• **MATERIAL FOR THIS TASK**
....
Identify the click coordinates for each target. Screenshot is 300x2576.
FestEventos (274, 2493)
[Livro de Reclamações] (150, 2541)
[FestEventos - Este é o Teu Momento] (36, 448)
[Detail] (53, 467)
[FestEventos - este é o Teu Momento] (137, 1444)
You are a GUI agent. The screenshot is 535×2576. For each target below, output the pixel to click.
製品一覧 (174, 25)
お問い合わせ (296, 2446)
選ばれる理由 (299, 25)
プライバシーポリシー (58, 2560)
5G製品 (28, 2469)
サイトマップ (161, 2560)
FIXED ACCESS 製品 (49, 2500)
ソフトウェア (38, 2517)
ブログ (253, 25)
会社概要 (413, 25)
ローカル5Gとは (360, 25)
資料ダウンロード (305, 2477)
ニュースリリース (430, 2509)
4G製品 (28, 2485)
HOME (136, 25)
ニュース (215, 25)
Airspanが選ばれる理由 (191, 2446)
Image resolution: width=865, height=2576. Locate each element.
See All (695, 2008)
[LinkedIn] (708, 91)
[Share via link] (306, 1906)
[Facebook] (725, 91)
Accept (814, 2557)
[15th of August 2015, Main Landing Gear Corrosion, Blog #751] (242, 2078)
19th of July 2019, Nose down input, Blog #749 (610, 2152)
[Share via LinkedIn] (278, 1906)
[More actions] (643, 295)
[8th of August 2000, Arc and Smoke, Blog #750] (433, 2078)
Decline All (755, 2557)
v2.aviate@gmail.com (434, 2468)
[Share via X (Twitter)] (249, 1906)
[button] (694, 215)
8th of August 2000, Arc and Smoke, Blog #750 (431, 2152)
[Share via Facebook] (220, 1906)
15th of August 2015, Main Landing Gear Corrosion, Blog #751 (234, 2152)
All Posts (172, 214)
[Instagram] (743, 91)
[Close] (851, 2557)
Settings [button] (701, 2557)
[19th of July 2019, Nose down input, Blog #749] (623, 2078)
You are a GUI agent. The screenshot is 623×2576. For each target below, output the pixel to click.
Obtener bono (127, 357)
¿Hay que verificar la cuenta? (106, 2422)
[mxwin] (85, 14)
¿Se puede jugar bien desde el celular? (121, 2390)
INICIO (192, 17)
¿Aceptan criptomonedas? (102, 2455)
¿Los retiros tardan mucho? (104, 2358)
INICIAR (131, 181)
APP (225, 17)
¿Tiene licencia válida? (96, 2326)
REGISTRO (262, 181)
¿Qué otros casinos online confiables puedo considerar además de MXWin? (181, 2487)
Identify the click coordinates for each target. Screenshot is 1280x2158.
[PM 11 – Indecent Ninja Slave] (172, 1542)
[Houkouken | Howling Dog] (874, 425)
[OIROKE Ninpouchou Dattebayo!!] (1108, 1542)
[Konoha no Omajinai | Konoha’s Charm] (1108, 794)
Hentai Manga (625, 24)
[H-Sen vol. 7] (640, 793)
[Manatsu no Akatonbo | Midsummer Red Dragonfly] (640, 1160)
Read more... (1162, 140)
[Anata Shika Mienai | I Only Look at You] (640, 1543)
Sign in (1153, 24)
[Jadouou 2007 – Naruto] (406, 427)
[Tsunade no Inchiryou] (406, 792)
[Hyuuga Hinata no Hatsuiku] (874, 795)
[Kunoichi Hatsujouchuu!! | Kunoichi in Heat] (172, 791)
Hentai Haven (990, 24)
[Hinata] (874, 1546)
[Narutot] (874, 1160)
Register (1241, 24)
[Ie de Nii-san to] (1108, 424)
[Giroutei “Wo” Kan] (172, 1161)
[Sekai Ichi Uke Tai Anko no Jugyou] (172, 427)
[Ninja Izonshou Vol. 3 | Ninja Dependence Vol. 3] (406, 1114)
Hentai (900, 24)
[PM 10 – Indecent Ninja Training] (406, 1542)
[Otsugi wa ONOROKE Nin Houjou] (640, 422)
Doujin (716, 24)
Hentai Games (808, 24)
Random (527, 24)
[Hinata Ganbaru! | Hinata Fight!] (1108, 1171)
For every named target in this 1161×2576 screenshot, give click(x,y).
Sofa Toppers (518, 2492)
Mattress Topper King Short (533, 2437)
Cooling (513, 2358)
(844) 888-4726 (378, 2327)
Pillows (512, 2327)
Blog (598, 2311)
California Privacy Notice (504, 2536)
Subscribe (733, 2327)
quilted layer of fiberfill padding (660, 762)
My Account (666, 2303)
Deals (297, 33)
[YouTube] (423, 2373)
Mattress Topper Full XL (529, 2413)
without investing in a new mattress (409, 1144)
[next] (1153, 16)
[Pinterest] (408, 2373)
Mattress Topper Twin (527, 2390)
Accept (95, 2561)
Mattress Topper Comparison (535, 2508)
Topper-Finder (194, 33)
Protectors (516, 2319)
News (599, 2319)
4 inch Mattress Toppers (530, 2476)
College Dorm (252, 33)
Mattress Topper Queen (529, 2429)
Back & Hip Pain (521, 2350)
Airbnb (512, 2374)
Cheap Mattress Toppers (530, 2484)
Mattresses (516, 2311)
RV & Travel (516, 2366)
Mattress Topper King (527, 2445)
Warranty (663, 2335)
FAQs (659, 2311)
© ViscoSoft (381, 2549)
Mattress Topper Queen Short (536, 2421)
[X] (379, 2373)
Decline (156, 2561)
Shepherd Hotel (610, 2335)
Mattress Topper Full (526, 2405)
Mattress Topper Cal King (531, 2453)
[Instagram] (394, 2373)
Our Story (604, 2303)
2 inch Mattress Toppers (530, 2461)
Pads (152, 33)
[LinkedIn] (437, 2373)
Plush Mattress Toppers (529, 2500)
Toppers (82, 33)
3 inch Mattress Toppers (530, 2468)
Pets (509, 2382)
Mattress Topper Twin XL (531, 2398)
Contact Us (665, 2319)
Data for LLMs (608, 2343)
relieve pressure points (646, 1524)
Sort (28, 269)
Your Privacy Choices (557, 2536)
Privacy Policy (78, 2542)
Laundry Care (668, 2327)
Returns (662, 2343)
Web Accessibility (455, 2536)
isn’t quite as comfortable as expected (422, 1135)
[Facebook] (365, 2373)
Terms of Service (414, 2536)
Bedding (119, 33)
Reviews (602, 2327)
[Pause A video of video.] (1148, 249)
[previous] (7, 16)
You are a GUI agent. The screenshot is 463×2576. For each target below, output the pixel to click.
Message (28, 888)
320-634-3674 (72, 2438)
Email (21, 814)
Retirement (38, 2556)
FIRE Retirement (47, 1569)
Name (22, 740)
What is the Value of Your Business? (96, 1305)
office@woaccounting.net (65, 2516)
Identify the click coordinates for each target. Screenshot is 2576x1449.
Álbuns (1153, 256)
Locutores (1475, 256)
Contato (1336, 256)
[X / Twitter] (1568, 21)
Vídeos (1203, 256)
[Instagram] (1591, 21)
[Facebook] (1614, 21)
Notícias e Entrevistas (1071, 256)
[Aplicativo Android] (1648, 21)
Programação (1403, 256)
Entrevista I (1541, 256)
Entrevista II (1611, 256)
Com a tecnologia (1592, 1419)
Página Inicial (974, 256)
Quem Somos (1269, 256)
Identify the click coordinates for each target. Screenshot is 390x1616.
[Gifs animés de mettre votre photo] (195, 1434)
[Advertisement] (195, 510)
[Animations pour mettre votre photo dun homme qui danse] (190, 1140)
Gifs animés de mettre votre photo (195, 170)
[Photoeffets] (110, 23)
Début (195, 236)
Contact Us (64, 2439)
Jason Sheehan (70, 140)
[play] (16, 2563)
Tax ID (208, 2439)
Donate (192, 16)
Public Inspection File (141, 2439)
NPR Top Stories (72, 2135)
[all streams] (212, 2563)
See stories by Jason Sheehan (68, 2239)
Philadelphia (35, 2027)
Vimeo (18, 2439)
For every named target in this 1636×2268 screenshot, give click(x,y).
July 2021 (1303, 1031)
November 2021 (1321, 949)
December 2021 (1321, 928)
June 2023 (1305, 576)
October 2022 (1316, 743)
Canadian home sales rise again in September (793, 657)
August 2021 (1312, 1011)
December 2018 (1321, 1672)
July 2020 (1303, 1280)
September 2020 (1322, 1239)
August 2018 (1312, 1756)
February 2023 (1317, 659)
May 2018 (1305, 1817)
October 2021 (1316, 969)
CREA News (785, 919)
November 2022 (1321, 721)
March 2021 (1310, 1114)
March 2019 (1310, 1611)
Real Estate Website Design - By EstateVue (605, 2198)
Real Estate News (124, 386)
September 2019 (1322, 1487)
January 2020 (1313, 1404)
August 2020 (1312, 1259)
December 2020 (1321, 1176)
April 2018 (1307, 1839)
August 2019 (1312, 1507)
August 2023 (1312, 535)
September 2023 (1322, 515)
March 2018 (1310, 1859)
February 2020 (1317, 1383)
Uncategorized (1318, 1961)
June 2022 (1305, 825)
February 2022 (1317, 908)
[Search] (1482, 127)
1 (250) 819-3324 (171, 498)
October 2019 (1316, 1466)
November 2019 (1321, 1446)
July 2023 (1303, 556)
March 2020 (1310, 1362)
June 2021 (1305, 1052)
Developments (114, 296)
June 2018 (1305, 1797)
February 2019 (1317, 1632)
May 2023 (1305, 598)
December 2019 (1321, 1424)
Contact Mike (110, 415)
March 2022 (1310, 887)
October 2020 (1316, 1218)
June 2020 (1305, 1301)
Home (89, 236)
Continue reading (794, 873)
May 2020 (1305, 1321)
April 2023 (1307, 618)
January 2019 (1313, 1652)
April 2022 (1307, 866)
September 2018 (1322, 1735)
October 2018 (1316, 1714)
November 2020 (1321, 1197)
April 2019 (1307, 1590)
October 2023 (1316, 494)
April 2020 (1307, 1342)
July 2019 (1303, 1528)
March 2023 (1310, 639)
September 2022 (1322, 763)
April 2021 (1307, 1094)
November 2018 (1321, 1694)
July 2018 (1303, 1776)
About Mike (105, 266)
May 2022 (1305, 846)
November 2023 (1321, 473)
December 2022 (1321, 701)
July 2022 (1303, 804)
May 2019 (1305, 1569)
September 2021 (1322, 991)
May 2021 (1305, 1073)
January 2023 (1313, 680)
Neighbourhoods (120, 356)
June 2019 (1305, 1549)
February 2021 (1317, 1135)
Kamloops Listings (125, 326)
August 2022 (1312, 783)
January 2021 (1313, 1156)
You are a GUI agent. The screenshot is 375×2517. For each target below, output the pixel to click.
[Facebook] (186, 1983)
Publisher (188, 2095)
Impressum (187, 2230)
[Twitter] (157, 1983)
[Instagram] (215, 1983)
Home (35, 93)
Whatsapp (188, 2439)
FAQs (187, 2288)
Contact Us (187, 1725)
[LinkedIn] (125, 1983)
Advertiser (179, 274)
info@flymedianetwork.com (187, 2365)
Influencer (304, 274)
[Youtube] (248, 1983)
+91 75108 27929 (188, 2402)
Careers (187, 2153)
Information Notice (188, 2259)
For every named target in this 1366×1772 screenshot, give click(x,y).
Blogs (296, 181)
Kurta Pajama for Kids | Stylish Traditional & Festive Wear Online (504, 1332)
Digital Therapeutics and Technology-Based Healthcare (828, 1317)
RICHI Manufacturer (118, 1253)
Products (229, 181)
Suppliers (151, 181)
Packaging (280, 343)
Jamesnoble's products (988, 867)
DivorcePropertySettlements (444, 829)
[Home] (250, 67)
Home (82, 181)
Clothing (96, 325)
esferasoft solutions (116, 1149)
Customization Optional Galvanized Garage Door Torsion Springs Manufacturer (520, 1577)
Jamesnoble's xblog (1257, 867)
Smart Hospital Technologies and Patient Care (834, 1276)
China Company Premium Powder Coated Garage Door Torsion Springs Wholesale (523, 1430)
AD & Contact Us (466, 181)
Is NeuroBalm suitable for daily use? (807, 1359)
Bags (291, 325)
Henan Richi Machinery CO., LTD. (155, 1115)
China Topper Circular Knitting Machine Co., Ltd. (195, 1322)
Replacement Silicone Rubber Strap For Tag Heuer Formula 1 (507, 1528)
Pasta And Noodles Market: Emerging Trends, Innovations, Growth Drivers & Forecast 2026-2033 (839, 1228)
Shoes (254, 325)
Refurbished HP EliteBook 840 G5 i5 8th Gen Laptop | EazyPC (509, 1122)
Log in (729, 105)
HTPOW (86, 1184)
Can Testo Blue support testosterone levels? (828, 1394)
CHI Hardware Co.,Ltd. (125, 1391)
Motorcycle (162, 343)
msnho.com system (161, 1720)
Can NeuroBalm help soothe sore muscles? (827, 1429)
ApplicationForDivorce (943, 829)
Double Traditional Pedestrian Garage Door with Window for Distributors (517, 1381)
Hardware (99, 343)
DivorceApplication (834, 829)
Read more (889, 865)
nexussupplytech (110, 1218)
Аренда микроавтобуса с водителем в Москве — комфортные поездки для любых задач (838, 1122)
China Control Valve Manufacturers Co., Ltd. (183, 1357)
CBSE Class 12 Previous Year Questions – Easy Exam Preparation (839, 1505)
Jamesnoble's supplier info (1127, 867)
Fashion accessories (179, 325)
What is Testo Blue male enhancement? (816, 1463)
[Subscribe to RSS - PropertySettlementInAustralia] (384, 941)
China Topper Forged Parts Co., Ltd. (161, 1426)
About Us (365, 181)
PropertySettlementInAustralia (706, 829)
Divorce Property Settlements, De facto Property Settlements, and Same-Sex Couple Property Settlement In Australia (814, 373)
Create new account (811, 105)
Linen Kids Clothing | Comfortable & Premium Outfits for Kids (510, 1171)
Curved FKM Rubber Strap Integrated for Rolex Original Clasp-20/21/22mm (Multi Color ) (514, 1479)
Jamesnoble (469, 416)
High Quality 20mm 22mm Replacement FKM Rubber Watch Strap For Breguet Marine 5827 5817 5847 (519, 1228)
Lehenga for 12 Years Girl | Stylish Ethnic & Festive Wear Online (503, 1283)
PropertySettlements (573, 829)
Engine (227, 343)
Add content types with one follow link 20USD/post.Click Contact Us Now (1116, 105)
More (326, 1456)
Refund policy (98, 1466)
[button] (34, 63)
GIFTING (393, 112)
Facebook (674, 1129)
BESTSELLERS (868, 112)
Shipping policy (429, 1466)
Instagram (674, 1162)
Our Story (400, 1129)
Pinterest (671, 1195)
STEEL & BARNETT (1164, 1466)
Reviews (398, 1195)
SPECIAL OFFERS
....
• **WHAT YOU WILL DO**
Return exactly what appears in the records from the line with "Facebook (674, 1129)" through the final line, and nothing else.

• **WRITTEN SOLUTION**
Facebook (674, 1129)
BESTSELLERS (868, 112)
Shipping policy (429, 1466)
Instagram (674, 1162)
Our Story (400, 1129)
Pinterest (671, 1195)
STEEL & BARNETT (1164, 1466)
Reviews (398, 1195)
SPECIAL OFFERS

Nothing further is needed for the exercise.